Best answer

What is best way to process large CSV files

  • 27 October 2022
  • 5 replies
  • 806 views

I have CSV files with between 300,000 and 600,000 records, what is the  most efficient way -or what is the recommended way to process these files?  I should mention I would prefer to have them processed after they are received at a predefined mailbox

icon

Best answer by RALaBarge 31 October 2022, 15:41

View original

This post has been closed for comments. Please create a new post if you need help or have a question about this topic.

5 replies

Userlevel 7
Badge +14

Hi @phorion 

Good question.

Please explain more about what you are trying to do with the data from the CSV files.

 

For some context…

Formatter > Utilities > Import CSV File: https://help.zapier.com/hc/en-us/articles/8496060898701-How-to-Import-CSV-Files-with-Formatter#common-problems-with-the-import-csv-file-utility-0-1

 

CSV Import only supports file sizes < 150K error

The utility only supports importing files that are 150K or less (which is around 1000 rows of a 10 column CSV file.) You'll need to split the CSV file into multiple files if it's too large.

 

The Looping app which can be used to handle line items, currently has a 500 record limit.

 

You just got me thinking this through a little more and I realized that I only need a conduit.  The processing of the file will be accomplished with or by our ETL tool - So if Zapier can monitor a mailbox and copy the file when it is received as an attachment to a Amazon S3 bucket, we should be good.
Source - mailbox. -→ Zapier. --→ Destination : S3 Bucket
- Thoughts??? Is this easier, simpler?  It would be great if when the file is received we could do a linux like wc -l and determine the number of rows in the file, and other attributes like timestamps (when the file was processed)

 

Thanks for the reply,, Also we have an additional requirement for end-to-end PGP Encryption.  When the file is sourced it should be PGP encrypted before it is transported/copied to S3 Bucket.

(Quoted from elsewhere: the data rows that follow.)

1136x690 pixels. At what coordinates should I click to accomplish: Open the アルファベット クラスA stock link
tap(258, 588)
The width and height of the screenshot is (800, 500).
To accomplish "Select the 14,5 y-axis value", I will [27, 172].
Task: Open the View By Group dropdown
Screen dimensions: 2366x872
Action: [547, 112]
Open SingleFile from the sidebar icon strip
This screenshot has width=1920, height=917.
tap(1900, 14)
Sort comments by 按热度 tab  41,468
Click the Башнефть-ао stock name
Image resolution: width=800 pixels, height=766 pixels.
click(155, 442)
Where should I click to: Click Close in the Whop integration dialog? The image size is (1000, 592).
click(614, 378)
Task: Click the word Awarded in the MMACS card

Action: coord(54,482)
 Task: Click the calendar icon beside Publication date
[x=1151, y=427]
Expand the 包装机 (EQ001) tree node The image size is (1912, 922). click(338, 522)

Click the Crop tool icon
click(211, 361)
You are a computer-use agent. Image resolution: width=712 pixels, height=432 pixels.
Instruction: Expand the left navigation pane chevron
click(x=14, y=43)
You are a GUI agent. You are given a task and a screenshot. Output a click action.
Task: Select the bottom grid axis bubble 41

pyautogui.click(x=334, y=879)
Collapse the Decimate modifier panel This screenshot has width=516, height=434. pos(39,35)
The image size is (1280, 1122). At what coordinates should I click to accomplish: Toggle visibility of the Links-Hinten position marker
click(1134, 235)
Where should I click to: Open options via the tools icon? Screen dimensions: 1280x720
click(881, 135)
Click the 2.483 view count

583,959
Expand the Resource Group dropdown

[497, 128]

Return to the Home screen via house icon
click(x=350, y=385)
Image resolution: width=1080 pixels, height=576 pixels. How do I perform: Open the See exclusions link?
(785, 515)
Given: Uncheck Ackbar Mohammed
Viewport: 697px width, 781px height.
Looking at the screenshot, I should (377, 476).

Source - mailbox. -→ Complete File PGP Encrypted→ Zapier. --→ Destination : S3 Bucket

Userlevel 7
Badge +14

@phorion 

Try using this Zap trigger: Gmail - New Attachment

 

Userlevel 4
Badge +7

Hey there @phorion !

I agree with Troy that the best Email trigger to grab attachments with would be the Gmail New Attachment trigger.  If your emails have additional attachments on it (like photos used in email headers or other things of that sort), you would need to use a Filter by Zapier action as the second step.

At the moment, Zapier offers no apps which will encrypt something with your PGP key.  Our Code Steps do not let developers call non-standard libraries either and it appears that neither Python and Node.js have PGP support built into the base language.

Finally, we do support an Amazon S3 app which does support uploading files.

I do see that Amazon S3 supports plugins and that someone has made a PGP encryptor which can run after Zapier drops off the file.

Zapier does encrypt data both at rest and in motion in our service, as well as offering SOC2 compliance.  More on this here.

Let us know if you run into any snags along the way!